Now the common wisdom is that many diseases find their origin in either the regulatory mechanisms of gene expression, in RNA changes that take place outside the genome, or in multiple, rare mutations.

A 10,000 Human Genome Project

To peel back the next layer, we need the genome of not one human or a dozen humans, but tens of thousands or more. If you'd said that 10 years ago, researchers would have thrown up their hands in despair. But because of advances in sequencing technology – which happened, in no small part, because of the Human Genome Project – that's now a realistic ambition. Indeed, even if a complete genome costs $10,000 today – and prices have already dropped below that threshold and are continuing to decline – a 10,000 Human Genomes Project would require only $100 million in direct resources. A drop in the pan compared to the original effort.

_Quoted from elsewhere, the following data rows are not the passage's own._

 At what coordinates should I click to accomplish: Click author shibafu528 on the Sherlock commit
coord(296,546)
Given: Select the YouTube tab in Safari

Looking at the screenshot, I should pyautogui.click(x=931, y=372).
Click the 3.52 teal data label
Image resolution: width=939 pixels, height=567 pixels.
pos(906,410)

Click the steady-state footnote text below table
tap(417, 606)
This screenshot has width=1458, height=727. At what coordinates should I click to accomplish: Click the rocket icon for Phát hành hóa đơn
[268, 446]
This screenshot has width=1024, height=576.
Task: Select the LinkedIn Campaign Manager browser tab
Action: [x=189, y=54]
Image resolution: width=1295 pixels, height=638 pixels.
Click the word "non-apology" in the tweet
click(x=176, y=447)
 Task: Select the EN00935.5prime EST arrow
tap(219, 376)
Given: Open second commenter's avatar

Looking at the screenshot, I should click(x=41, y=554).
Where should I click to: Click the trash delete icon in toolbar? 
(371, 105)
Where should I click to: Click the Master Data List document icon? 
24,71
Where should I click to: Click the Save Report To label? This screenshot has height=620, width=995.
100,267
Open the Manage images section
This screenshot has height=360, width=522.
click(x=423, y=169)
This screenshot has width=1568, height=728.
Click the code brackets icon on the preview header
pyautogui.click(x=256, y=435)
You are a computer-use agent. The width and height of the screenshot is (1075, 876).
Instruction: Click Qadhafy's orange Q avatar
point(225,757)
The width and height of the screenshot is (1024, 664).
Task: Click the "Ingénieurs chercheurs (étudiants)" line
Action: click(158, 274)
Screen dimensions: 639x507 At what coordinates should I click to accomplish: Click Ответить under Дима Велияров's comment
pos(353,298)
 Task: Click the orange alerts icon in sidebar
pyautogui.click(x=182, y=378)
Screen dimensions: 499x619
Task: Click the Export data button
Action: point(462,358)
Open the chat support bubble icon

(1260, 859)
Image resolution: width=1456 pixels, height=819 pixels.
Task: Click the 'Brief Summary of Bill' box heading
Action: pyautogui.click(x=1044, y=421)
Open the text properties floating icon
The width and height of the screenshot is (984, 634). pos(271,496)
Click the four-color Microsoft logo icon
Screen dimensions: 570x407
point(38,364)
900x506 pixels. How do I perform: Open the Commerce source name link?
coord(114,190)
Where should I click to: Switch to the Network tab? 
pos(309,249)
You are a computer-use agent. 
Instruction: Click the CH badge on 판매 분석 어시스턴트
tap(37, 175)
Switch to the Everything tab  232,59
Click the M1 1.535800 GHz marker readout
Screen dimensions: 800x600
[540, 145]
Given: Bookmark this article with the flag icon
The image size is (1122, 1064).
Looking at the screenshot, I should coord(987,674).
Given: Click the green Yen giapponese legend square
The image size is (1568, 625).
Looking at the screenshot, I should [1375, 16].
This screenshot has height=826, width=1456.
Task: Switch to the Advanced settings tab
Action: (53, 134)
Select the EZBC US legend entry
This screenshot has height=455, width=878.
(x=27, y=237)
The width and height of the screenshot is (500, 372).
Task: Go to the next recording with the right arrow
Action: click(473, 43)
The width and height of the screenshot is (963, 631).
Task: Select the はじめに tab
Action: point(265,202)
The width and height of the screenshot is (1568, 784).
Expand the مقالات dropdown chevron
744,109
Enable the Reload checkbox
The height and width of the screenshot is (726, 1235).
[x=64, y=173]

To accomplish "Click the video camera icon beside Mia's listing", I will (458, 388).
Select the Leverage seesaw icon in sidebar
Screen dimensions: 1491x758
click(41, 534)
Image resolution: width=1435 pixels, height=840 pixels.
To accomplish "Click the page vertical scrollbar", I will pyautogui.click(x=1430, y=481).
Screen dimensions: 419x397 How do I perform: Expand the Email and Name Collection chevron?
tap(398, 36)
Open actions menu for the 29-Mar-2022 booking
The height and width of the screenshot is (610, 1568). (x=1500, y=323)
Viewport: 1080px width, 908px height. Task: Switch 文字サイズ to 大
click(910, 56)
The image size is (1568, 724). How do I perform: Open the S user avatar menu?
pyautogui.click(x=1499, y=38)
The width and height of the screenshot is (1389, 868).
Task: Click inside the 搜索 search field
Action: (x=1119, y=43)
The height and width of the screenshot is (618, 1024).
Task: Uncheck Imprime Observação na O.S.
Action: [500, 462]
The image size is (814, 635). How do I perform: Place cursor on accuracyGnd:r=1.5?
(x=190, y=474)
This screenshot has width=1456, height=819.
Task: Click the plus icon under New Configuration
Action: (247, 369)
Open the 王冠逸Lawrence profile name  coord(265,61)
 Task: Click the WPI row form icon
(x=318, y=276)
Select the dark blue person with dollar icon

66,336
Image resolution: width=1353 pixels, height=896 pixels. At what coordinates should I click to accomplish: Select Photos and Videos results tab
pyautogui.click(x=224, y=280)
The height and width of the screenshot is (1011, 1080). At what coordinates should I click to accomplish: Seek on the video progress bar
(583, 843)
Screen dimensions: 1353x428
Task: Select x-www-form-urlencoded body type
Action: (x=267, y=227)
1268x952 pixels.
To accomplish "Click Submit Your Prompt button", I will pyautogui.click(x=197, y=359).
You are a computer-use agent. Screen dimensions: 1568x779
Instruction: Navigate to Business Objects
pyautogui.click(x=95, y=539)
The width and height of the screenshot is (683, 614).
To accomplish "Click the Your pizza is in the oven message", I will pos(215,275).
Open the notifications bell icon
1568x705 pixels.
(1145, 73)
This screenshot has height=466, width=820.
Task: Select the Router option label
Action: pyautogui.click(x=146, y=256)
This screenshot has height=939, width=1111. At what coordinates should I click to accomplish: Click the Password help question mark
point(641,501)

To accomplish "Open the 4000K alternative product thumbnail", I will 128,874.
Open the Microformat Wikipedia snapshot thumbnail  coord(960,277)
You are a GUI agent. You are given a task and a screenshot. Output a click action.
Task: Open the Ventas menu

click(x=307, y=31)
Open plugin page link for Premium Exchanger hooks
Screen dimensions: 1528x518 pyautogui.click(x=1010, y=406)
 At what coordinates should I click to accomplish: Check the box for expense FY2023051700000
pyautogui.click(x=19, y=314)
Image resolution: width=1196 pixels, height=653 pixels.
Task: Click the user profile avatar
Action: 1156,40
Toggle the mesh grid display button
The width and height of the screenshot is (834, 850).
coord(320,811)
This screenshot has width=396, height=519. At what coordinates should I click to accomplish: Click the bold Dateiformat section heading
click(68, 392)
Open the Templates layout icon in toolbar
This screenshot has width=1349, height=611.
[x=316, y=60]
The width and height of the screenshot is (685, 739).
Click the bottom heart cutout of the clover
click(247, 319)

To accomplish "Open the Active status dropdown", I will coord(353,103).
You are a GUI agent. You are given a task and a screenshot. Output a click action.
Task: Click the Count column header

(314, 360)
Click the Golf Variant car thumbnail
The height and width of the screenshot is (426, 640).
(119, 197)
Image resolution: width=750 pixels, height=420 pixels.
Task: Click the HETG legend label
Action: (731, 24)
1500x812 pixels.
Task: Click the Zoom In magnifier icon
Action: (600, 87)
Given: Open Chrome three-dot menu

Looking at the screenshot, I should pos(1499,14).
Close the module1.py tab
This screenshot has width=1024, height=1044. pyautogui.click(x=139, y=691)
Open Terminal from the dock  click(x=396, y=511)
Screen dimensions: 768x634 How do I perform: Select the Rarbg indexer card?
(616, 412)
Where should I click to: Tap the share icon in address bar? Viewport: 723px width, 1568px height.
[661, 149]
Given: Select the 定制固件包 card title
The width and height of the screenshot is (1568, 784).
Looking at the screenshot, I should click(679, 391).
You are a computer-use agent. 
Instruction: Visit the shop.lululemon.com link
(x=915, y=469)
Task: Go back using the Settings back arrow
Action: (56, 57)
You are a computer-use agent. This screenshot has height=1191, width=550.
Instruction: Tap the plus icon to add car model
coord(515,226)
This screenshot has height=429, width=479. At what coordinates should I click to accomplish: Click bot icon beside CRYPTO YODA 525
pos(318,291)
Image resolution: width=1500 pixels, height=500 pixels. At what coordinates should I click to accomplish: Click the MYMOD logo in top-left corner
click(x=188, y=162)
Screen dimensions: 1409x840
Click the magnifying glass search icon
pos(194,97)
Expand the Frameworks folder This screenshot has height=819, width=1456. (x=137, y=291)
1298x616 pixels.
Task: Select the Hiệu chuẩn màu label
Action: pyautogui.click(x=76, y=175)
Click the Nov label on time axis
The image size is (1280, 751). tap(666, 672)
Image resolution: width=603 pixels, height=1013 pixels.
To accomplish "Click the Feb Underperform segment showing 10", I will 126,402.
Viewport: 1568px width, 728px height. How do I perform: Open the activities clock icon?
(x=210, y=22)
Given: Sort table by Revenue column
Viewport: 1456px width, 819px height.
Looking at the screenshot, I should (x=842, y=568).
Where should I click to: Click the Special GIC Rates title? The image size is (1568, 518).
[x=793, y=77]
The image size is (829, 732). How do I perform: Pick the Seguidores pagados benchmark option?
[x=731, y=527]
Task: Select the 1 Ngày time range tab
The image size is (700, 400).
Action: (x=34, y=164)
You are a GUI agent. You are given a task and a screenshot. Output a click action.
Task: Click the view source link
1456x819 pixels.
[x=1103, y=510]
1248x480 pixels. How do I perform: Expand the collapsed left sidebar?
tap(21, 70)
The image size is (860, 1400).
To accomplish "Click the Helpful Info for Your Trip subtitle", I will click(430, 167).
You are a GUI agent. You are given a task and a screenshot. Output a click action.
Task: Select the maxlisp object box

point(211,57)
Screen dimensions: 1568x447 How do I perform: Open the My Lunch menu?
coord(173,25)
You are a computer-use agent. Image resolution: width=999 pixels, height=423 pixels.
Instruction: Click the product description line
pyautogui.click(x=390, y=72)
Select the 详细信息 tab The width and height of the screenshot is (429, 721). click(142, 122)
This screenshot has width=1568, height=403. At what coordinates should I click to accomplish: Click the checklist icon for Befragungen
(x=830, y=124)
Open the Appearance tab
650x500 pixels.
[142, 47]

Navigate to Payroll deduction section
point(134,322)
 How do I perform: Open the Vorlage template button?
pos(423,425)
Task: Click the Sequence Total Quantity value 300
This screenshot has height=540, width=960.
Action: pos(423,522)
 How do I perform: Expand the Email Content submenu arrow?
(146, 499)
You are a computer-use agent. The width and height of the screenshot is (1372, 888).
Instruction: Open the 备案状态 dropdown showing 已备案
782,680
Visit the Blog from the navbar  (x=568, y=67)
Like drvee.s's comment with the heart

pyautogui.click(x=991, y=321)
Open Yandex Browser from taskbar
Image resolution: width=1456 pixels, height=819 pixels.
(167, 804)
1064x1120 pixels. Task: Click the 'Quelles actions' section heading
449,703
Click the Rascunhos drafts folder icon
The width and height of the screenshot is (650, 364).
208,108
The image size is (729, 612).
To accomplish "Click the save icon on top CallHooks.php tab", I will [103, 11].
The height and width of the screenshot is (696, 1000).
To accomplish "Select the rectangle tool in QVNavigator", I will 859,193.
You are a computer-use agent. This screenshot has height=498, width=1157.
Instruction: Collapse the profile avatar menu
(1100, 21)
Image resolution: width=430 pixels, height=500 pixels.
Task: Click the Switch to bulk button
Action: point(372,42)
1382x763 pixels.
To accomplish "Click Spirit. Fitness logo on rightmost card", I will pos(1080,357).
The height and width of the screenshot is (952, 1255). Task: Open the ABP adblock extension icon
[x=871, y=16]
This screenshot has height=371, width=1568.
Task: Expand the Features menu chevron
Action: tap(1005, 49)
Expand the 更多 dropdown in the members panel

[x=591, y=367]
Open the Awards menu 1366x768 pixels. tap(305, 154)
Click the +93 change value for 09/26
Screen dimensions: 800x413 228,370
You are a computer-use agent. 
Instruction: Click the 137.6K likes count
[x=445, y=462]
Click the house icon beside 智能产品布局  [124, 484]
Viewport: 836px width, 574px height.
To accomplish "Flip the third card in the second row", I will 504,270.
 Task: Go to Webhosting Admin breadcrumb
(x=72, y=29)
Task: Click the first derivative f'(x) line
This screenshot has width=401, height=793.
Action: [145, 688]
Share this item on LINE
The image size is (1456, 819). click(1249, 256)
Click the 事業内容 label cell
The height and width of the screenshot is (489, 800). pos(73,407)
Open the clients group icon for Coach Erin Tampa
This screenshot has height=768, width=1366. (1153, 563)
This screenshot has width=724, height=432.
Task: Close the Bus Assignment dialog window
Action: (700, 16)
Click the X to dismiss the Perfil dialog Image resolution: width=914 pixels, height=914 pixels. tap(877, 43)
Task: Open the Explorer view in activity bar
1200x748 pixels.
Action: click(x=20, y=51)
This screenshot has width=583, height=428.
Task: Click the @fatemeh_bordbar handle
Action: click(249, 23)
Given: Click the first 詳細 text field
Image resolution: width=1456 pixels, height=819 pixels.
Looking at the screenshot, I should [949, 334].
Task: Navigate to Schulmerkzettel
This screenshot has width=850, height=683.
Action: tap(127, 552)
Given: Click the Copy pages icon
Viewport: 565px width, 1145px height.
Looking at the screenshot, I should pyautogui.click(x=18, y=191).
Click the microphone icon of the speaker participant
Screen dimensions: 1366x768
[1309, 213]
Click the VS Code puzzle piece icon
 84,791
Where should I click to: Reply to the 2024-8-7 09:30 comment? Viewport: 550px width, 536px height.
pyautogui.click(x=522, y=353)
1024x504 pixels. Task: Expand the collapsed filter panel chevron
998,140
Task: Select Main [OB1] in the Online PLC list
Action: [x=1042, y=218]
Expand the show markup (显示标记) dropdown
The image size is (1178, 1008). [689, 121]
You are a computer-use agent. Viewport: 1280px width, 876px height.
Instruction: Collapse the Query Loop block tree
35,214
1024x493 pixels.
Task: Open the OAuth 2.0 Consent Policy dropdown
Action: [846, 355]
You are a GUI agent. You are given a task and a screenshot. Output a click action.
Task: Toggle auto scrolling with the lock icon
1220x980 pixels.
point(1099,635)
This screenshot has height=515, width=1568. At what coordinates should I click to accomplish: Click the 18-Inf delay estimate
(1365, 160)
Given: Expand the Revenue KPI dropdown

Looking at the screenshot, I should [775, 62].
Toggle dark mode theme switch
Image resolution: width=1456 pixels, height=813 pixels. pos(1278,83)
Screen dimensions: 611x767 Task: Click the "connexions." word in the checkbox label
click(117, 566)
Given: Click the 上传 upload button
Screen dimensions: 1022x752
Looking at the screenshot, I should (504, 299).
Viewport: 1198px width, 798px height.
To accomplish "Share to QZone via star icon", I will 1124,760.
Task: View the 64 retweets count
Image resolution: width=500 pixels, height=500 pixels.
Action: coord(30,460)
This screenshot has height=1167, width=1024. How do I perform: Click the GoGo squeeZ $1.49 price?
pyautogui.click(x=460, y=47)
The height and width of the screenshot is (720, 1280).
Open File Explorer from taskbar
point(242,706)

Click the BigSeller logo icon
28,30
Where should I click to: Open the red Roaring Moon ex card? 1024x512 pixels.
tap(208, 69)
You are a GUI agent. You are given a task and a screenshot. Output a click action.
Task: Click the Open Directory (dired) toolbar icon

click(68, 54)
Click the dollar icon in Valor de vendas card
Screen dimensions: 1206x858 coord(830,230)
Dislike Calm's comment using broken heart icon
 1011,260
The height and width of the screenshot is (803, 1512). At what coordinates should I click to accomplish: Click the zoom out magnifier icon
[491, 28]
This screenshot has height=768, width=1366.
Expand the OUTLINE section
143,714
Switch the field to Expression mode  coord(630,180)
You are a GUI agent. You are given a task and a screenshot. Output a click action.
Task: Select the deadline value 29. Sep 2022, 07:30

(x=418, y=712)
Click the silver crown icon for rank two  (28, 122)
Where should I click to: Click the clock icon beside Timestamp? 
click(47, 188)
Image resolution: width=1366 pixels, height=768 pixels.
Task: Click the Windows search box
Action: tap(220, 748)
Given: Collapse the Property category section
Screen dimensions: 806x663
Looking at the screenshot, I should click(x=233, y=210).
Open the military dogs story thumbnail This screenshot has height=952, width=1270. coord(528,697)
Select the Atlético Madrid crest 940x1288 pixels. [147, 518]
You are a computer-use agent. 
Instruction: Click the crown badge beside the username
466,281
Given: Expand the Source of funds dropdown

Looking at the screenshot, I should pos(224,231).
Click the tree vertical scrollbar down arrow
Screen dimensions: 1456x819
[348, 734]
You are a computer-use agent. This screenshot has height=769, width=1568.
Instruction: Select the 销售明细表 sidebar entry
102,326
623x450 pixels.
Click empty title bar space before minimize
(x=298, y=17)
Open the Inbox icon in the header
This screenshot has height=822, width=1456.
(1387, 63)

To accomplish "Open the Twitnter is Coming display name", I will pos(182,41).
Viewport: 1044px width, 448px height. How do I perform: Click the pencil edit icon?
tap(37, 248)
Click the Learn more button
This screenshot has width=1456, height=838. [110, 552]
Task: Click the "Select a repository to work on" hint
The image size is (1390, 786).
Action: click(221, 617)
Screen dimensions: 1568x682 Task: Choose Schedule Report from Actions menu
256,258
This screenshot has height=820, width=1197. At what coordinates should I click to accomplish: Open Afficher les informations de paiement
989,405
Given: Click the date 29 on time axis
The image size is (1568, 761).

A 10,000 Genome Project would be, I believe, a very worthy use of public research funding, but as far as I know it is not even being considered here. Yet this month, the Wellcome Trust Sanger Institute in the UK launched exactly that – a project to sequence 10,000 human genomes. The Sanger Institute participated in the original Human Genome Project, of course, but this is being informally called the UK10K project, as if to underscore the lack of participation from the U.S. One can only speculate that the current urge to label the Human Genome Project as a disappointment contributes to the U.S. losing the initiative in moving forward.

The real failure of the Human Genome Project was in public relations. Champions of the project who stressed potential medical advances chose a successful tactic at the time, but we're paying the price now. Perhaps it should have been sold as something more akin to the Apollo 11 mission that landed the first man on the moon. Nobody expected near-term, direct, tangible benefits from Apollo 11; it was an expression of national pride and of what our science had already achieved. And the U.S. public overwhelmingly supported it.

Now, when we have the potential for a much cheaper follow-on project that really could move us closer to significant and numerous medical advances, it seems like all we have are regrets.